Y todos admiraron los preciosos adornos del árbol; y aunque les había advertido que no lo hicieran, desenvolvieron sus regalos allí mismo.

Aunque hubo momentos en que no lo soportó. Tuvo que subir al segundo piso para salir al tejado, y se había quedado junto al parapeto mirando las luces del centro de la ciudad. Nieve sobre los tejados, los antepechos, los frontones y las chimeneas. Nieve que caía fina y suave dondequiera que mirara.

Era lo que siempre había deseado, algo tan completo y magnífico como la boda, y nunca se había sentido más desdichado. Como si aquel monstruo lo tuviera cogido de la garganta. Habría dado un puñetazo a la pared de pura ansiedad.

—Estás aquí, Impulsor. Sé que estás aquí.

Algo retrocedió en las sombras, jugó con él, hizo como si las paredes se alejaran y luego se dispersó, lo dejó solo, a punto de perder el equilibrio, en la semipenumbra.

Si alguien lo hubiera visto habría pensado que era un demente. Michael se rió. ¿Era eso lo que parecía Daniel McIntyre en sus últimos años de borracheras delirantes? ¿Y el resto de maridos eunucos que habían percibido el secreto? Habían muerto o se habían convertido en amas de casa, en algo de lo más irrelevante. ¿Qué demonios sucedería con él?
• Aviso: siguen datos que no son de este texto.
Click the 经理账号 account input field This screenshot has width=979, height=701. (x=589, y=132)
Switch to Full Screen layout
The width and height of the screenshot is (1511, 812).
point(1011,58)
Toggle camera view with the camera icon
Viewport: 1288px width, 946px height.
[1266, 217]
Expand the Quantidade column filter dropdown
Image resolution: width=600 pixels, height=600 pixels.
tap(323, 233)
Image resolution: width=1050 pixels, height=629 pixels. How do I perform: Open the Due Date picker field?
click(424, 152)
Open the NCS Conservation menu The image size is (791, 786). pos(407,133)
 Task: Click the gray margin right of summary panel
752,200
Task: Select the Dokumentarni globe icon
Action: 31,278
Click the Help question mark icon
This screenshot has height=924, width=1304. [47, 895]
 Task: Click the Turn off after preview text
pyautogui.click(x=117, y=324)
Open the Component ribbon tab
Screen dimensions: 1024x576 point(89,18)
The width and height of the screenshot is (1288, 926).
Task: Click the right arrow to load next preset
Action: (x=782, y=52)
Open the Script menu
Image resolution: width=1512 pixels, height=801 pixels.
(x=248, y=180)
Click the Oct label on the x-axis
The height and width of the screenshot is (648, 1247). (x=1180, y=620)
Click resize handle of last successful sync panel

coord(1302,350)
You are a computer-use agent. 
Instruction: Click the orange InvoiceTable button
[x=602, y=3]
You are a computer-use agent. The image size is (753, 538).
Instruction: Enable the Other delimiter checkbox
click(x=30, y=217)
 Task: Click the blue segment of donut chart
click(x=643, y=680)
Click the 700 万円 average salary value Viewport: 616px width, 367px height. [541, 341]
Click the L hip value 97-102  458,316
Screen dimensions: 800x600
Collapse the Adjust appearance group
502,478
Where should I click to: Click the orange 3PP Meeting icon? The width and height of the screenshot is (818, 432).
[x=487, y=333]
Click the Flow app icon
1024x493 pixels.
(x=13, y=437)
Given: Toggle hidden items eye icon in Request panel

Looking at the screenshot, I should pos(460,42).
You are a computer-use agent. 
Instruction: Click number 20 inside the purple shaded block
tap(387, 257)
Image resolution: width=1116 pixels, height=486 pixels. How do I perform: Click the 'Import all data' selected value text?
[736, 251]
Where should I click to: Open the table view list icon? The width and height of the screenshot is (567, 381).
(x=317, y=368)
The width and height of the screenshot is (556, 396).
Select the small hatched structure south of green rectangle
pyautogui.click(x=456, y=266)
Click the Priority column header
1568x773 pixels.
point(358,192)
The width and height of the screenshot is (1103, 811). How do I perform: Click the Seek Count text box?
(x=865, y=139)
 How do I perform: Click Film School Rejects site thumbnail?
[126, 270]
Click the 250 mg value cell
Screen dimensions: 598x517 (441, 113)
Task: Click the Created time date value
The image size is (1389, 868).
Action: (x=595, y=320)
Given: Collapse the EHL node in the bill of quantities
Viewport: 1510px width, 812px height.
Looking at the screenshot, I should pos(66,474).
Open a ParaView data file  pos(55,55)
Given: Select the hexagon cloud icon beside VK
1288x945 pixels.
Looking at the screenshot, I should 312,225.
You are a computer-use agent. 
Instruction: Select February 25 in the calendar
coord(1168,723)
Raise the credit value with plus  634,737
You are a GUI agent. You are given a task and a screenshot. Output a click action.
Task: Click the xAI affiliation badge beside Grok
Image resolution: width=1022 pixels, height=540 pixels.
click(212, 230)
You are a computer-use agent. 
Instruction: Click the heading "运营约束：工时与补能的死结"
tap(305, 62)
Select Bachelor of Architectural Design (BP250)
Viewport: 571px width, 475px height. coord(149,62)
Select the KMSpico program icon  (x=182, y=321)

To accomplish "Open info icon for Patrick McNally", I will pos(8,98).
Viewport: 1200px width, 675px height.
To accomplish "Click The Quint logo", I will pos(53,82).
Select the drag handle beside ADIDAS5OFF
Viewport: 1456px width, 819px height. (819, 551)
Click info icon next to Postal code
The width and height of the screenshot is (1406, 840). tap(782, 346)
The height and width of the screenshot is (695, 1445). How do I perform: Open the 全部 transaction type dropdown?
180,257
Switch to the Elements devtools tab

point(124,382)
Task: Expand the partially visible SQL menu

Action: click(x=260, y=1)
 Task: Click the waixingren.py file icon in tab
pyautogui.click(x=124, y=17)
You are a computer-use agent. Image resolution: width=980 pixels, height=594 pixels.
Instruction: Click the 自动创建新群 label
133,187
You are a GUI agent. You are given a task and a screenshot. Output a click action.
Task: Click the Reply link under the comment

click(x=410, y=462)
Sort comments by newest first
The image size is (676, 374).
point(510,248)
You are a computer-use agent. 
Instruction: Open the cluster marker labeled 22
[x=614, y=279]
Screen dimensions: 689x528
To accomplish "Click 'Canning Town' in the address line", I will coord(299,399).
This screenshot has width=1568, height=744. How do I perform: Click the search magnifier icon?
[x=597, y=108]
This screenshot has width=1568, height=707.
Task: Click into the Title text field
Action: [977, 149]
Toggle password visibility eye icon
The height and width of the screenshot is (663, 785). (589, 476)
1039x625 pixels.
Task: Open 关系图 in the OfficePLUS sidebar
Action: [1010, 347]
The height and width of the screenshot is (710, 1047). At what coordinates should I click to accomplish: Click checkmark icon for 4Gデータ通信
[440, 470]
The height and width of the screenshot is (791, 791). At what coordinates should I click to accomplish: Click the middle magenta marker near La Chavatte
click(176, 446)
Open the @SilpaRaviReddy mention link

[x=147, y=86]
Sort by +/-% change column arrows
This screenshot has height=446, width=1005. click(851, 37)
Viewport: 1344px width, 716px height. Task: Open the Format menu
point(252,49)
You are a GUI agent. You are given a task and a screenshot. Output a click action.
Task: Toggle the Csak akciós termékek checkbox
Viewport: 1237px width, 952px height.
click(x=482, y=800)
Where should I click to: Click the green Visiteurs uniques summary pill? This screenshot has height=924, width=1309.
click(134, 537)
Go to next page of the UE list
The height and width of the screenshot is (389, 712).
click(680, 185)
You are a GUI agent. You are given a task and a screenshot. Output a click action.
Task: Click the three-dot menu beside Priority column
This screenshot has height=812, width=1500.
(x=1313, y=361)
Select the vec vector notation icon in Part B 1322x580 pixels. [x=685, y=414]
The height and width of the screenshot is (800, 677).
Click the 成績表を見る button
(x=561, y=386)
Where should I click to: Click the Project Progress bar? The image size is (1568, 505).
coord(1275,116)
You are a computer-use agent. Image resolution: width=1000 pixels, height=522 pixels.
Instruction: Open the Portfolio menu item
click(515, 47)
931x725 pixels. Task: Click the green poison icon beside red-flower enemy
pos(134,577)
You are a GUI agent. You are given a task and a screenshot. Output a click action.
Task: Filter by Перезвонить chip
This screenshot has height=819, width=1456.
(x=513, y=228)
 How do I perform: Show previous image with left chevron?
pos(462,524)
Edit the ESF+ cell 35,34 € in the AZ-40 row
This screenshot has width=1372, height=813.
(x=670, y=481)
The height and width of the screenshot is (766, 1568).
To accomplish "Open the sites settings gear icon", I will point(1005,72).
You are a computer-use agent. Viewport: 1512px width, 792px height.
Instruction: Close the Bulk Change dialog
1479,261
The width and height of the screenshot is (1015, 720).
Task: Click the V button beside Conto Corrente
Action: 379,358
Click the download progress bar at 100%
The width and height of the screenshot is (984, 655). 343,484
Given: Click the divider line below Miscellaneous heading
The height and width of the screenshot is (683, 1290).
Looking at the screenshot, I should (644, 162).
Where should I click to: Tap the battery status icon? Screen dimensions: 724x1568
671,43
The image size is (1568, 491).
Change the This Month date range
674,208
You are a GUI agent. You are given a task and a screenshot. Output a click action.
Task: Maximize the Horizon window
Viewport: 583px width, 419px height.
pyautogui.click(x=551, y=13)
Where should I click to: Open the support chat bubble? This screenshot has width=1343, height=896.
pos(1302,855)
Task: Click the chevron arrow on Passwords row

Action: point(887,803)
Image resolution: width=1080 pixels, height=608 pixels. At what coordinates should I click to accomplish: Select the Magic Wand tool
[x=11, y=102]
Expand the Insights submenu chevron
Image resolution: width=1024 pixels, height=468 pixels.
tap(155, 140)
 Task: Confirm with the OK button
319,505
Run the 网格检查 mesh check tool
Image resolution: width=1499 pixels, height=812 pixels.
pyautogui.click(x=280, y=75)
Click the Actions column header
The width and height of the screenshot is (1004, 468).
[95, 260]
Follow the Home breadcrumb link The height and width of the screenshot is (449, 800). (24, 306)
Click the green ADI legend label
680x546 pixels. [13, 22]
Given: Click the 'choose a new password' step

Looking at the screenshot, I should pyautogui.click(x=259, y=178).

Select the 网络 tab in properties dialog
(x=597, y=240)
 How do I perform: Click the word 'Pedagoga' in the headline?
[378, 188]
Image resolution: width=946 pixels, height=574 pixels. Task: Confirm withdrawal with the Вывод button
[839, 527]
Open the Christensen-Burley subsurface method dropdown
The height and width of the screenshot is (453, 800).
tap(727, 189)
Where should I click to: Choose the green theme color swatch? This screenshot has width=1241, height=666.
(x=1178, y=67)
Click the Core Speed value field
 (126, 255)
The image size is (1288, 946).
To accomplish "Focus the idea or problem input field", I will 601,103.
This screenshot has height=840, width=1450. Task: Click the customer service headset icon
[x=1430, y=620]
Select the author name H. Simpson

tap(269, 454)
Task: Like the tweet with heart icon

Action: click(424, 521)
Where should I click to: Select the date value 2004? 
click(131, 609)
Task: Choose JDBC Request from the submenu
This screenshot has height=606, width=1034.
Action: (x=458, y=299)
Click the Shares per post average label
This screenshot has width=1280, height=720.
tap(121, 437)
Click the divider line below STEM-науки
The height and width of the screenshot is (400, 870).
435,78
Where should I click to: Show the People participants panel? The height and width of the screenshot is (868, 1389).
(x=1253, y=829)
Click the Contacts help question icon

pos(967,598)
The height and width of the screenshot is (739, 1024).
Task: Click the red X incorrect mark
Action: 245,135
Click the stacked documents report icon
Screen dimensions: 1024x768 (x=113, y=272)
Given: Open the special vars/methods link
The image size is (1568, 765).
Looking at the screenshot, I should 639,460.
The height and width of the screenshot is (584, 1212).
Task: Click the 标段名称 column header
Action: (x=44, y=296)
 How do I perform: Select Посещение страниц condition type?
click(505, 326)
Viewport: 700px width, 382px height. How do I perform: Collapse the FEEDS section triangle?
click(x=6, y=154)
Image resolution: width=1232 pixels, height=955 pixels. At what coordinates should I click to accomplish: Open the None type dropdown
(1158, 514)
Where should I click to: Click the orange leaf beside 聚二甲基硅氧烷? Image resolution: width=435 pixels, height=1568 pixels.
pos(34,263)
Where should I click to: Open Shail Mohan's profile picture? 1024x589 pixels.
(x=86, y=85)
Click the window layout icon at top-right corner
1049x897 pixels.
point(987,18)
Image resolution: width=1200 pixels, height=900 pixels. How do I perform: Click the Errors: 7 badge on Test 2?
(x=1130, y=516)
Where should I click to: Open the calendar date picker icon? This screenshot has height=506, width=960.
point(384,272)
Pero esto no era el final, sino sólo el principio, y ella tendría que participar aún bastante tiempo. No tenía más remedio que creer que detrás de sus silenciosos ruegos, su amor esperaba para resurgir otra vez.

Por fin se habían marchado.

Habían rechazado educadamente las últimas invitaciones para comer en Navidad, con promesas de futuros encuentros. Tía Viv cenaría con Bea en Nochebuena y no tendrían que preocuparse por ella. Podrían tener la Navidad para ellos solos.

¿Había habido alguna Navidad tan solitaria y triste como ésta?

Se sentó en el sofá durante un rato, mientras el fuego se consumía y hablaba en silencio con Julien y Deborah, como había hecho cientos de veces aquella noche: ¿qué era lo que tenía que hacer?

Al final subió las escaleras. La habitación estaba a oscuras y en silencio. Rowan estaba tapada, y lo único que se veía era su cabello sobre la almohada y la cara vuelta.

¿Cuántas veces durante la noche había tratado de cruzar una mirada con ella y no lo había conseguido? ¿Habían notado los demás que no se habían dirigido ni una sílaba? Todos estaban demasiado convencidos de su felicidad, al igual que lo había estado él.

Caminó en silencio hasta la ventana y abrió la pesada cortina de damasco para ver caer la nieve por última vez. La medianoche había quedado atrás, de hecho, ya era vísperas de Navidad. Aquella noche llegaría el momento mágico en el que haría inventario de su vida y sus logros y daría forma a sus sueños y planes para el año venidero.

Rowan, esto no terminará así. Es sólo una escaramuza. Desde el principio sabíamos mucho más que los demás…

Se volvió y vio su mano sobre la almohada, delgada y hermosa, con los dedos ligeramente curvados.

Se acercó en silencio. Quería tocarle la mano, sentir la tibieza de sus dedos, sujetarla como si se alejara de él flotando en un mar peligroso y oscuro. Pero no se atrevió.

El corazón se le aceleraba y volvió a sentir aquel dolor en el pecho al mirar otra vez cómo caía la nieve, en aquel momento sus ojos se posaron sobre el rostro de ella.

Rowan tenía los ojos abiertos y lo observaba en la oscuridad con una especie de sonrisa perversa.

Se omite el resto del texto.